> [TEXT EXCERPT]
== Segment start ==

Deputy Prime Minister of Sweden
- In office 21 October 2002 – 31 October 2003
- Prime Minister: Göran Persson
- Preceded by: Lena Hjelm-Wallén
- Succeeded by: Marita Ulvskog (Acting)

Minister of Gender Equality
- In office 7 October 1998 – 21 October 2002
- Prime Minister: Göran Persson
- Preceded by: Ulrica Messing
- Succeeded by: Mona Sahlin

Minister for Agriculture, Food, and Fisheries
- In office 7 October 1998 – 21 October 2002
- Prime Minister: Göran Persson
- Preceded by: Annika Åhnberg
- Succeeded by: Ann-Christin Nykvist
- In office 7 October 1994 – 22 March 1996
- Prime Minister: Ingvar Carlsson
- Preceded by: Karl Erik Olsson
- Succeeded by: Annika Åhnberg

Minister for Employment
- In office 22 March 1996 – 7 October 1998
- Prime Minister: Göran Persson
- Preceded by: Anders Sundström
- Succeeded by: Björn Rosengren

Personal details
- Born: Gun Margareta Gustafsson 13 August 1947 (age 78) Sjuntorp, Sweden
- Party: Swedish Social Democratic Party
- Spouse: Jörn Svensson
- Children: 3

= Margareta Winberg =

Swedish politician (born 1947)

== Segment end ==

> [WORK ORDER A] Using the Margareta Winberg profile, explain in one to three sentences why Annika Åhnberg is listed both as predecessor and as successor under Minister for Agriculture, Food, and Fisheries.
> [WORK ORDER B] Extend the Margareta Winberg profile, picking up after the line "Swedish politician (born 1947)".
The material that follows has no connection to the Margareta Winberg profile.

Stored data entries
== Segment start ==

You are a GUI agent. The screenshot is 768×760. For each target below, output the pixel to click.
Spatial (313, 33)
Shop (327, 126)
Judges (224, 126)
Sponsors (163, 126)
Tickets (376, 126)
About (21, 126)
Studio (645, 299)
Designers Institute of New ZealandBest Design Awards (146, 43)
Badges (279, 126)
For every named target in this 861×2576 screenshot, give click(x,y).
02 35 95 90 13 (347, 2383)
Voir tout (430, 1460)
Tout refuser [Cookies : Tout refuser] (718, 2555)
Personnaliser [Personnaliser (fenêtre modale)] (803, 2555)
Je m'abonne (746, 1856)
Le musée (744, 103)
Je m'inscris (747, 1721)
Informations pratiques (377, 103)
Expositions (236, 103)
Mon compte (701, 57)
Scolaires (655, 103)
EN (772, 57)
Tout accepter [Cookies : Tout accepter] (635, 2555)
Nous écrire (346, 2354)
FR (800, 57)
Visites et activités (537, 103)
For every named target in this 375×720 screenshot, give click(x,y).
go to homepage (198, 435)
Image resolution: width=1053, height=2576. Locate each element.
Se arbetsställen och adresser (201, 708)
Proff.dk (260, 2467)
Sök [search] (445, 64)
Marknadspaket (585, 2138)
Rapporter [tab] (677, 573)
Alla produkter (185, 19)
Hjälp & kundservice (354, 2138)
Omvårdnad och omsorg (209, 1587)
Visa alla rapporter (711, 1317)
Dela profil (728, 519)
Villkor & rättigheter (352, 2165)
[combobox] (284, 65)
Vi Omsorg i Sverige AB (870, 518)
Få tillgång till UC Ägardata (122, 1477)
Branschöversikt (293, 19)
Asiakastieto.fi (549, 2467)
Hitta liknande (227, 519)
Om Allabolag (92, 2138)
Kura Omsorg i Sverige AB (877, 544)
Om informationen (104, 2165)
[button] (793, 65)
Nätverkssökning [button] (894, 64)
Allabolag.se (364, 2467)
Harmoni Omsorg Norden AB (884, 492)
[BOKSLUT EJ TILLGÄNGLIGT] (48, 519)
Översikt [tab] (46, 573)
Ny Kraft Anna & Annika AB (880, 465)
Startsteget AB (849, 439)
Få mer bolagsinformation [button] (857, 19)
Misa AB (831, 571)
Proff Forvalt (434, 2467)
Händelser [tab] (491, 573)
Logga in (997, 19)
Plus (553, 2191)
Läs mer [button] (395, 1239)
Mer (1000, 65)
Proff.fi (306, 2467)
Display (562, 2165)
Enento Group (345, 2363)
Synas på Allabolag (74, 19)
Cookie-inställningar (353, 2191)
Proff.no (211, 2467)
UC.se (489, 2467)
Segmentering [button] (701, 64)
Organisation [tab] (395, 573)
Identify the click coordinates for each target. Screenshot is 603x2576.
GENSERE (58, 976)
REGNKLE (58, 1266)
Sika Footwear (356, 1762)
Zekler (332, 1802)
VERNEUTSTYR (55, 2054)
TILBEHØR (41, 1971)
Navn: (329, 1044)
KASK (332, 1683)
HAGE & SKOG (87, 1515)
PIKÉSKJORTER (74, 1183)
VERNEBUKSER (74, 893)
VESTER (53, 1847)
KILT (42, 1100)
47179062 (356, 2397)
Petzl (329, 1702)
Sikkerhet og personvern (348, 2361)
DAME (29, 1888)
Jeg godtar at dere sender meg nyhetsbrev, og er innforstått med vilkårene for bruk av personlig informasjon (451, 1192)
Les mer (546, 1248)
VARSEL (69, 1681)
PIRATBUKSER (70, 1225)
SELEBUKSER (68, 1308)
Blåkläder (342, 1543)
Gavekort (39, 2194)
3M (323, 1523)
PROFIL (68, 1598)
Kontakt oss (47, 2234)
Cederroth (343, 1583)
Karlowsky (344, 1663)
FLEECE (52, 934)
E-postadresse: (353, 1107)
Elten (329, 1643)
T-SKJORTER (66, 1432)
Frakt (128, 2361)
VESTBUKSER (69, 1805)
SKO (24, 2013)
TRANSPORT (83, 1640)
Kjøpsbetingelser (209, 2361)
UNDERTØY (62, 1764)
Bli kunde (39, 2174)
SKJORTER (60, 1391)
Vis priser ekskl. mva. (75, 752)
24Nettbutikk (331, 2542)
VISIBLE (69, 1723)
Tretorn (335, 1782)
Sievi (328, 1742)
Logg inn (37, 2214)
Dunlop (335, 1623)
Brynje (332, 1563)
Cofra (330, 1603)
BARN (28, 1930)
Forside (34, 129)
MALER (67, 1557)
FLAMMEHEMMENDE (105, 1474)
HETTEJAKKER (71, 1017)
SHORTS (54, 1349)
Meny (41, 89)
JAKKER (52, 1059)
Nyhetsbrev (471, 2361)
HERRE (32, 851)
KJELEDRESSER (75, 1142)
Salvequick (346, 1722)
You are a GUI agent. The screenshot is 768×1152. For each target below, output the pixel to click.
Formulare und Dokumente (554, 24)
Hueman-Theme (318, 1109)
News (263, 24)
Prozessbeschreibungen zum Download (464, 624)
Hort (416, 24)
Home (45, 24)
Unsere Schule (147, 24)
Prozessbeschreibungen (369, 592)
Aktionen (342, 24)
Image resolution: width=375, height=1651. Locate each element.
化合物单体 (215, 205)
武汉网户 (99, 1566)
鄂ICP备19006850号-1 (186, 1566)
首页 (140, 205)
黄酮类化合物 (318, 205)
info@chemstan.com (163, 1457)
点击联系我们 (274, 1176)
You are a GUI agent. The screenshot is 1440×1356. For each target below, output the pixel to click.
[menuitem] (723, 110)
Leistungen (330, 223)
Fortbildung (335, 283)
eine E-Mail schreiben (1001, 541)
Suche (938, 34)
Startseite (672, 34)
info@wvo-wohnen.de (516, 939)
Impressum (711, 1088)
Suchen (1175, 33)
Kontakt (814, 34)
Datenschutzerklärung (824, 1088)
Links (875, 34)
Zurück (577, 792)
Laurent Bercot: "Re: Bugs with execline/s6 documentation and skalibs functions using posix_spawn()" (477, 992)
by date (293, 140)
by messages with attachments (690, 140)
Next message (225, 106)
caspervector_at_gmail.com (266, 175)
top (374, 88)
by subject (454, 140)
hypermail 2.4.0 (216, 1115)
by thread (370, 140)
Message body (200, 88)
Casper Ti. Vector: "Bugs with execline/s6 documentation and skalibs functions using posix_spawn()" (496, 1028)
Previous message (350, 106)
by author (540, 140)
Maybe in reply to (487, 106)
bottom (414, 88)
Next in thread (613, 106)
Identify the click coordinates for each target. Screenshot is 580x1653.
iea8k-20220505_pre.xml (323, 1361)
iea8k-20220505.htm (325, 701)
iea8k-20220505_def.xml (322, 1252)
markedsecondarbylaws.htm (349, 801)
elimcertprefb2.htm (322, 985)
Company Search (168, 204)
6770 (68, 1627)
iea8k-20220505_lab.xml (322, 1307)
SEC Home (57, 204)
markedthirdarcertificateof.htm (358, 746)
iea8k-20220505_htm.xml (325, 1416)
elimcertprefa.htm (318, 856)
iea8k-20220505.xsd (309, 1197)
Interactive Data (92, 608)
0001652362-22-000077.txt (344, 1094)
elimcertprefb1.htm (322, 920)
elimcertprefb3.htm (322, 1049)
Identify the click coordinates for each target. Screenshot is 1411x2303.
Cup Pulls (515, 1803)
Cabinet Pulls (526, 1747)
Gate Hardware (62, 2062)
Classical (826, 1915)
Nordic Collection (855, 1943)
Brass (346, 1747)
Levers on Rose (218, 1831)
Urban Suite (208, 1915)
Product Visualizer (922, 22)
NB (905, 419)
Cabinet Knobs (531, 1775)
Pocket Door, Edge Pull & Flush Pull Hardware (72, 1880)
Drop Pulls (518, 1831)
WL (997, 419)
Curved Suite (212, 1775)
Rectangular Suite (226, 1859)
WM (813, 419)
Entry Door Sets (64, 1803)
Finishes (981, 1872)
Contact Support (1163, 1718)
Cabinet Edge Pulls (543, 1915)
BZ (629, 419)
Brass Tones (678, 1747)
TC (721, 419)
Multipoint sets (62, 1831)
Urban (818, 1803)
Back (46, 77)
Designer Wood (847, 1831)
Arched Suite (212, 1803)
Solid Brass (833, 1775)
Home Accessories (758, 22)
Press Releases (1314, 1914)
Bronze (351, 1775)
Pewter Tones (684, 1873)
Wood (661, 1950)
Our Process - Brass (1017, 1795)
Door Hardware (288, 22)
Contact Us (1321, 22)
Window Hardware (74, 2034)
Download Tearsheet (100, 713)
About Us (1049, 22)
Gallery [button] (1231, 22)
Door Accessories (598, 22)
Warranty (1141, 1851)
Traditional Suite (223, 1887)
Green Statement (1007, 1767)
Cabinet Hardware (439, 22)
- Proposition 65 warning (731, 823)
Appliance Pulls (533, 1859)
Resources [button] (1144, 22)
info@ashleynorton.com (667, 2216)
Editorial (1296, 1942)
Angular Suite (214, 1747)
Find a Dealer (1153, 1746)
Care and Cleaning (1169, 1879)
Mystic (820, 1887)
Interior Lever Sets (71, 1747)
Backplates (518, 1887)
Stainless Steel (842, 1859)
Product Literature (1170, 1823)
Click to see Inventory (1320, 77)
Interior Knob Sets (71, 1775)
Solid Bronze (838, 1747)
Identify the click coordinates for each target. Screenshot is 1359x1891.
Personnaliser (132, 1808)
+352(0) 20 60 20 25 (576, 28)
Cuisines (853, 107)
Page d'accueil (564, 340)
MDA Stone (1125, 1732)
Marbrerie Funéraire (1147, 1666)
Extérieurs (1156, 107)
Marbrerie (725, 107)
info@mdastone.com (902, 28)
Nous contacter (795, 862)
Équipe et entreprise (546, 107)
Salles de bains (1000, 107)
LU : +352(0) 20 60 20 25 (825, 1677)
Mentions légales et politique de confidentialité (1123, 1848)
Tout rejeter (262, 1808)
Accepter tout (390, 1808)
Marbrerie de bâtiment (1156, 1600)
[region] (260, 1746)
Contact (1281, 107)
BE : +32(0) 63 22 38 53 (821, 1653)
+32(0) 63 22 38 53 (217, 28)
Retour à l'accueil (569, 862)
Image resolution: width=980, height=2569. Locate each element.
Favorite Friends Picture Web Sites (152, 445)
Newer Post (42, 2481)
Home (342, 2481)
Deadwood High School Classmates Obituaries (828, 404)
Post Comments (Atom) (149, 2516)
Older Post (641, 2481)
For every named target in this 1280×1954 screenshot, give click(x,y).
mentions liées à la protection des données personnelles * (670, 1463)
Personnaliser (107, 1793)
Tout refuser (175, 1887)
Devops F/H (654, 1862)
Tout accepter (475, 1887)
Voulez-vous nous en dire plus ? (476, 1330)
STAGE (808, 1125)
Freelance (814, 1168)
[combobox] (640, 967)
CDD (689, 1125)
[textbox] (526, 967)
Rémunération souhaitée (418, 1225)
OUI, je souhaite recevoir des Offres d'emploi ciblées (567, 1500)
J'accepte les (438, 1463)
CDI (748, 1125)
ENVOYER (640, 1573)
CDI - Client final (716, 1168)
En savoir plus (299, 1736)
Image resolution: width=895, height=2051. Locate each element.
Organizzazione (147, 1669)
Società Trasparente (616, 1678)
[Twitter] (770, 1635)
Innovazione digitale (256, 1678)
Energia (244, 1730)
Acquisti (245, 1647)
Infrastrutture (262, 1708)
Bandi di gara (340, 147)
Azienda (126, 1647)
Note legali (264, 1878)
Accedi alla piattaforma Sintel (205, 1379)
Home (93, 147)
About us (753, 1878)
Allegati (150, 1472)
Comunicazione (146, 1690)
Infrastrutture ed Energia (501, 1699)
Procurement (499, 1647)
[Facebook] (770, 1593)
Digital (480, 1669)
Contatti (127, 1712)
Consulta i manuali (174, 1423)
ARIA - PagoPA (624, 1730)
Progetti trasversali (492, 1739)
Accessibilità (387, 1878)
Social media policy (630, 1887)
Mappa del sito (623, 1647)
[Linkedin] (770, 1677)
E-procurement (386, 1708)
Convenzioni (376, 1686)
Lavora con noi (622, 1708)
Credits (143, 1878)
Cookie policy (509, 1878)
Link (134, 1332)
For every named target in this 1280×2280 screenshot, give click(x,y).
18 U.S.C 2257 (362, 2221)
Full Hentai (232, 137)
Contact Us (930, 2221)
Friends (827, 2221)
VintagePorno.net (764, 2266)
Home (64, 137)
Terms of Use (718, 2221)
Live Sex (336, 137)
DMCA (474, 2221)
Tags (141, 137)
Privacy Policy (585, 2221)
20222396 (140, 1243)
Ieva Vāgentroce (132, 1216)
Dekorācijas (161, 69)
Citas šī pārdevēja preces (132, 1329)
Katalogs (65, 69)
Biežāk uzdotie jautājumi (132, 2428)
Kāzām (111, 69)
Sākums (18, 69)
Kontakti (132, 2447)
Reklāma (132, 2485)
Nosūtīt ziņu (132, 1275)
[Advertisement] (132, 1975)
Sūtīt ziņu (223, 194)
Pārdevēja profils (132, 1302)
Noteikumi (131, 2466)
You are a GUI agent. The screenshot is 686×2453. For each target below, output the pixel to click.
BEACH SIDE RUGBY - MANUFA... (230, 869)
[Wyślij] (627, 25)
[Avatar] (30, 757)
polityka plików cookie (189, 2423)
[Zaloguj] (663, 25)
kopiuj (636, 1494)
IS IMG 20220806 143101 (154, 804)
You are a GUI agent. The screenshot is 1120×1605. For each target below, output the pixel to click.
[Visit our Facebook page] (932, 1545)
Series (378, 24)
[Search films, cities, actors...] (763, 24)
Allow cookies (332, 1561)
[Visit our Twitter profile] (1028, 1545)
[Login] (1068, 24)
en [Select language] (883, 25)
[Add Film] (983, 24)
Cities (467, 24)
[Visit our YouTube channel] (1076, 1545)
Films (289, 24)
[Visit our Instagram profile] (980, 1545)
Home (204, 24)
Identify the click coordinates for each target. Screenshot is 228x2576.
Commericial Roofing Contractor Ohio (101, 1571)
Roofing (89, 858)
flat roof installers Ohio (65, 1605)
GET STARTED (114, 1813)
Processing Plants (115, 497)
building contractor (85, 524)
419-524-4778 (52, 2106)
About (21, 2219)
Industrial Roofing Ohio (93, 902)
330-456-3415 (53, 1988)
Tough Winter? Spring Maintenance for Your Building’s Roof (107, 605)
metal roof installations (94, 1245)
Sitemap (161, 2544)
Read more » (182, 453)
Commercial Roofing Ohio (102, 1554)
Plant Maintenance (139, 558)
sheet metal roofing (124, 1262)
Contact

== Segment end ==

> [RESPONSE A] Winberg held that post in two separate terms, from 7 October 1994 to 22 March 1996 and from 7 October 1998 to 21 October 2002. Annika Åhnberg succeeded her when the first term ended and preceded her when the second began, so she appears in both roles.

> [RESPONSE B]
Gun Margareta Winberg (born Gustafsson 13 August 1947) is a Swedish Social Democratic politician. Winberg held various ministerial posts in the Third cabinet of Ingvar Carlsson and the Cabinet of Göran Persson from 1994 to 2003, and was Deputy Prime Minister of Sweden from 2002 to 2003. She was minister for agriculture, food and fisheries from 1994 to 1996, and again from 1998 to 2002, minister for employment from 1996 to 1998, and, in addition, held the position of minister for gender equality from 1998 to 2003.

She became a very controversial figure in the public debate, after an interview she gave to the Swedish documentary The Gender War in 2005. In the second part of the two-part documentary, Winberg expressed strong support for radical feminism, for the ideologist Eva Lundgren, and for requiring institutes of higher education to teach feminist theory as fact, in order to change society.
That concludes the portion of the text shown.